Mosaic authorship (except for those passages or sections that are explicitly referenced by later biblical prophetic writers-e.g., Jesus in Mark 7.10 and Luke 20.37) is NOT an 'article of faith'-it is an historical question. References to the "Law of Moses" or the "Book(s) of Moses" do NOT entail or require that the books referred to by those phrases at the time be the identical originals recorded in 1400-1200BC at all. [This discussion does not even raise the important issues of (1) did Moses edit his 'originals' over time as well; and (2) did Moses even assemble the materials as a 'book' in his time, as opposed to various documents in various places.]
2- As far as your points that support Mosaic authorship are concerned, I submit that they put a lot of weight on the "YES" side of the balance... But even then, they only prove the already proven. As I said earlier, nobody doubts that "Parts" of the Pentateuch... actually, significant "Parts" of the Pentateuch... are authored by Moses. The problem was not to prove that. It was really to prove that the Pentateuch has remained accurately and absolutely Mosaic and unadulterated from any one's additions and alterations. But as you have stated, this has not really been the case.

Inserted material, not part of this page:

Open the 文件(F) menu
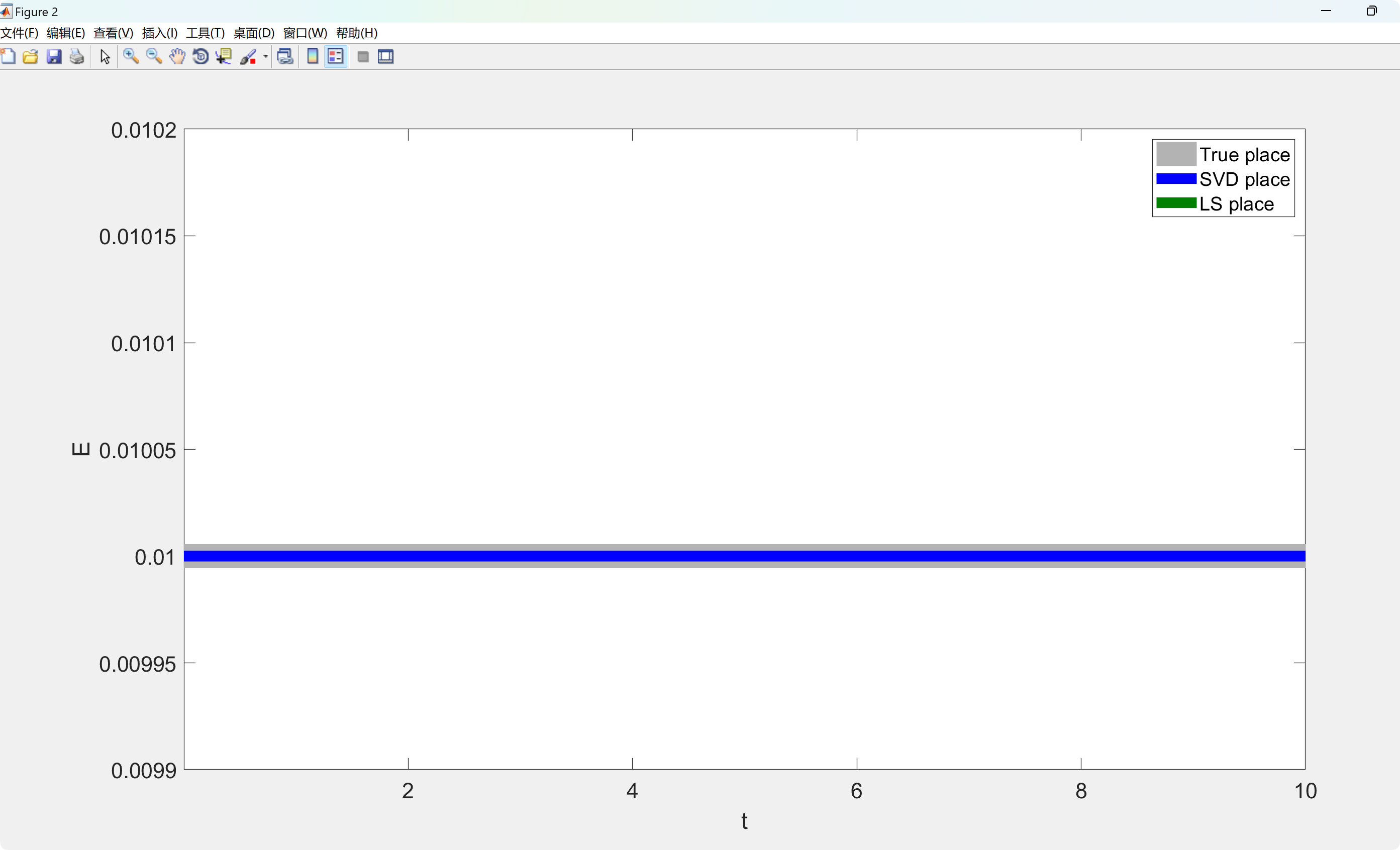Screen dimensions: 1400x850 click(x=19, y=33)
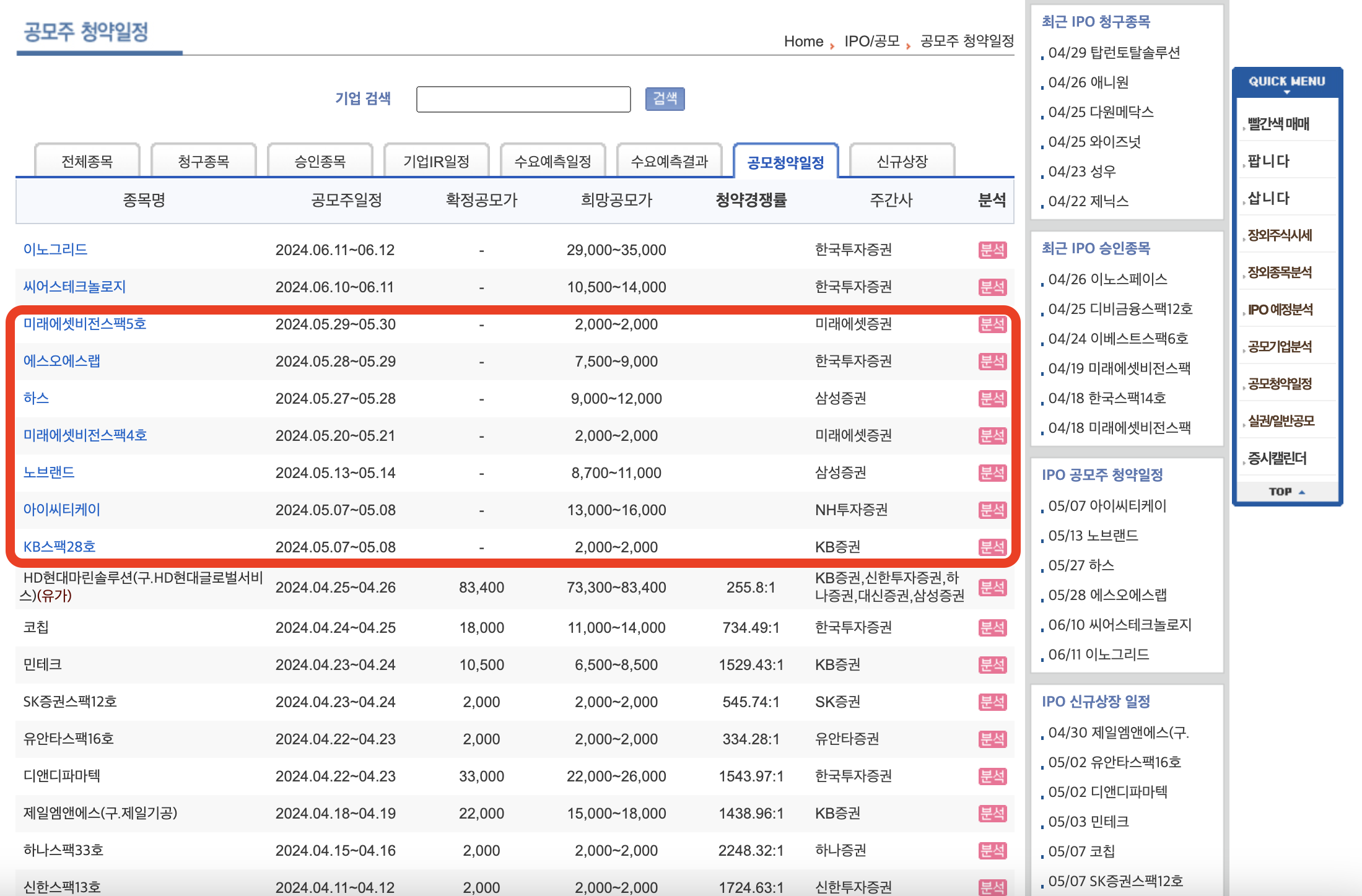Open 05/13 노브랜드 under IPO 공모주 청약일정
Viewport: 1362px width, 896px height.
coord(1094,535)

This looks like a repeat of the above question, but to simply restate in summary form my comments above:
Overall, I would have to say that your friends' position is a bit naïve, certainly overly simplistic, and certainly uniformed (apparently believing that people hold such a position). The varied nature of God's revelation in history, His use of all types of the 'common folk' to achieve His purposes, and even the notion of progressive revelation through time suggests that God is not as concerned about "preserving Moses' words without alteration" as He is with getting HIS message through to each generation of His people.
I hope this clears up the issue somewhat for you (and them). Sorry I misunderstood the question the first time!
In any case, I do thank you, most sincerely for helping me, and providing me with a lot of useful material.
I suspect it was more useful to others, given the real nature of your question-but you are certainly welcome!
Furthermore, I would like to ask you, if all the books of the Bible have the same status as that of the Pentateuch? Do they all have such additions of later scribes etc., that are "generally (not always) very visible"?
This is another complicated question, which I will have to defer...The main problem is that 'scribal additions' are generally so unobtrusive and so transparent and so 'non-adulterating' (smile) as to be undetectable. That is part of the reason it is not a big issue up front. But the practice of Textual Criticism-especially in the later books of the Tanakh/OT and certainly the NT-is a little too complicated for me to go into here.
One main difference we have with the NT, though, is that the time window for 'undetectable additions' is very, very tiny. The same theological issue applies, though, that it is the final form of the documents ANYWAY that is important, but this is complicated by the issue of the historicity of 'alleged additions'. Sorry, but I discuss 'pious fraud' and 'made up history' topics in many other places on the Tank (esp. in the debate with James Still). Maybe that is a good starting point for you?